Treatment of Anxiety Disorders

Cognitive therapy uses various cognitive and behavioral techniques to treat anxiety disorders. Cognitive restructuring attempts to alter the way a person thinks about certain circumstances that trigger his/her fear or anxiety. Cognitive restructuring is intended to change the thought patterns that cause anxiety. Relaxation Training and Breathing Exercises are often used to provide anxious patients with a strategy to decrease their symptoms, especially in stressful situations. During Exposure Therapy, patients follow a gradual, systematic plan to learn to use anxiety management strategies to cope with phobic situations.

Longer-term Problems

Schema Focused Therapy, a form of cognitive therapy, was developed by Dr. Jeffrey Young to deal more effectively with lifelong personality problems. Such problems include chronic low self-esteem and feelings of inadequacy, loneliness, dependence on others, mistrust, an undeveloped sense of self, constricted emotions, problems choosing appropriate partners, and failure ot fulfill one's potential in school or career. Compared to standard cognitive therapy, Schema Focused Therapy looks more deeply into childhood origins and problems, uses more imagery and emotive techniques, and is longer-term.
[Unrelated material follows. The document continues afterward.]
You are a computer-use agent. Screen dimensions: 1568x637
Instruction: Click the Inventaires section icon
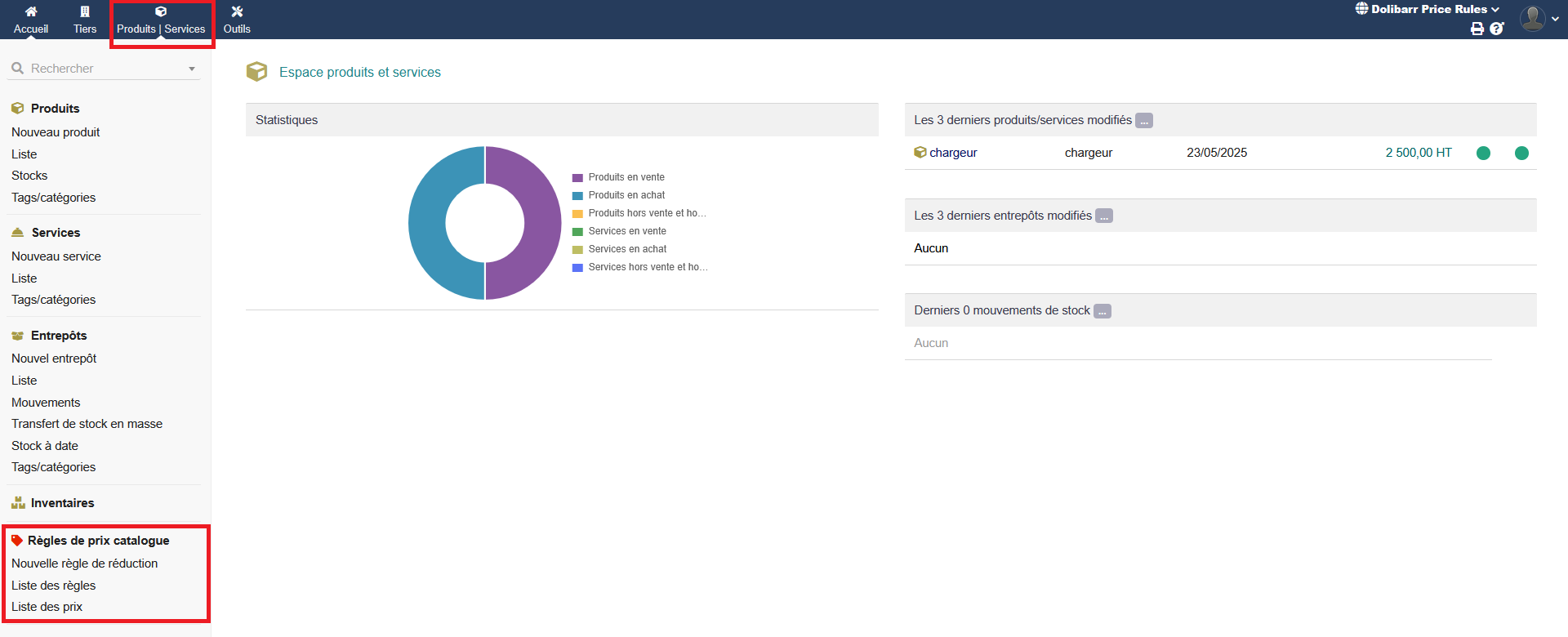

However, Schema Focused Therapy uses all the techniques of standard cognitive therapy, and keeps the practical, focused, problem-solving approach.

Other Problems That Are Effectively Treated With Cognitive Therapy: Eating Disorders, Anger Problems, Procrastination, Bereavement, Assertiveness, Stress-Disorders, Hypochondriasis, Sexual Problems, Psychosomatic Disorders, Marital & Relationship Problems.